The cooperation of both parties is purchased by wealthy business interests hell bent on accomplishing their own agenda, which basically consists of eliminating every liberal reform measure enacted in the 20th century to benefit the hard working masses, the enactment of free-trade agreements enabling the off-shoring of jobs,  and the privatization and monetization of most government functions, including prisons, education and defense. 

Look closely, for example, at what happened to the Tea Party. What started as a group of outraged citizens, (GOP agents provocateurs?) quickly grew into a mass movement many of whose members were without jobs, facing foreclosure on their homes, and demands that they pay for health insurance, as if their lack of coverage were for anything other than economic reasons. The groups were swiftly co-opted by plutarchic interests offering political training as well as campaign financing. Suddenly, these groups have become beholden of the very hard right interests who have been frustrating their demands for a voice in the nations affairs all along. 

As Hedges makes quite clear, however, none of this would have been possible if it weren’t for the people’s disillusionment with those identified as Liberals. His book is largely an update of Julien Benda’s famous work, The Treason of the Intellectuals. He demonstrates how Liberals led the country to war five times in the twentieth century, supported by a propaganda machine that kept fear alive in times of peace. The war against the Kaiser morphed into a Red Scare, then turned against the Nazis, back against the Reds, and finally into the antiterrorist crusade we are involved in today. Each time the government’s security apparatus was heavily augmented and never disbursed. 

The Liberalism of the 1960s lost all all credibility with those who protested the draft and the war, as did the labor movement which would not support the bourgeois draft dodgers.
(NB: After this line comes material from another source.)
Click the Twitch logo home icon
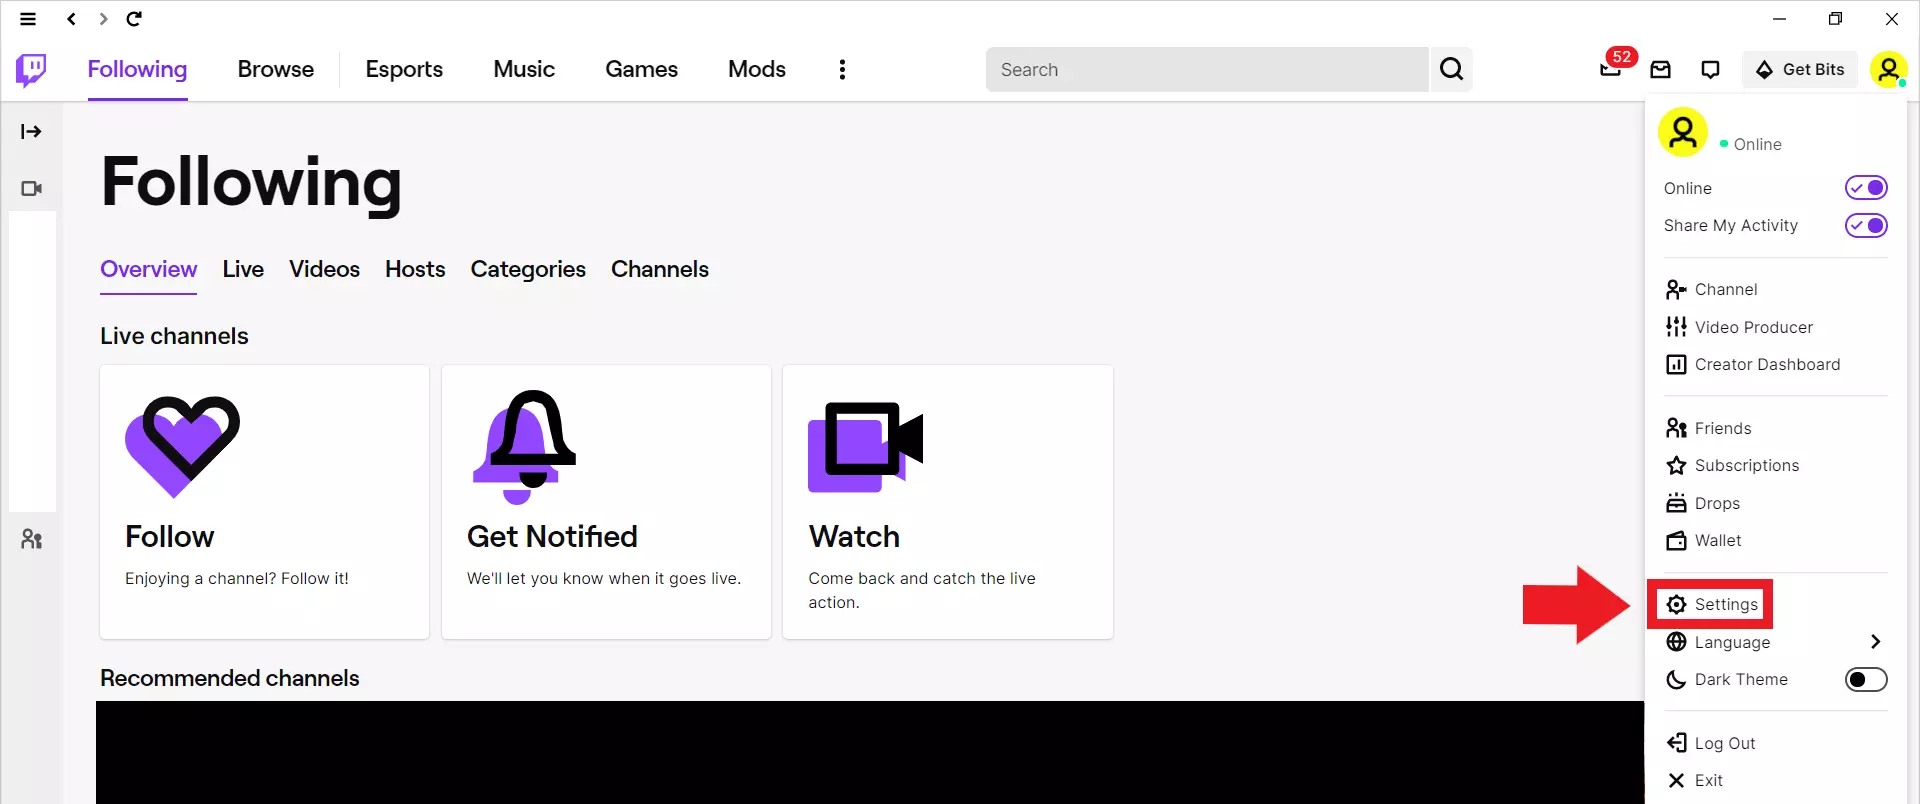This screenshot has height=804, width=1920. pos(31,70)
Once the war was over, its members it soon became more concerned with sex, drugs, and rock’n roll, drifted into elite jobs and mostly lost interest in politics. The strength of old left labor was that it made the political personal. The weakness of the new left is that it makes the personal political. As questions of sexual identity and political correctness became the main concerns of the Democratic Party, it opened an opportunity for the Right to initiate cultural and economic warfare, enathematize organized labor, and even to capture the labor vote by demonizing the liberal elite. 

I wonder how many readers have noticed, from watching the Sunday talk shows, that the best way to shut up a Democrat is to mention class warfare. They are far too easily intimidated because they know what will happen to their corporate funding. Getting the corporate money out is not going to happen now that all of Congress is captive to the corporate PACs, and the media that would ridicule anyone who took a principled stand. The only thing that will solve the problem is to make the political personal again, to break the clout in the primary races of the hard right Republicans, and the wishy washy DINOs. Get your indie mugwump off the fence and do what Obama did. Commit to one of the parties, out-organize the other factions, stack the party meetings, take control of the agenda and prepare yourself for a good floor fight. Then, vote in the primaries and the general election.  It isn’t a genteel process, and it isn’t for the meek, but that is how it is done. You want to do something about Washington? That’s the way to do it.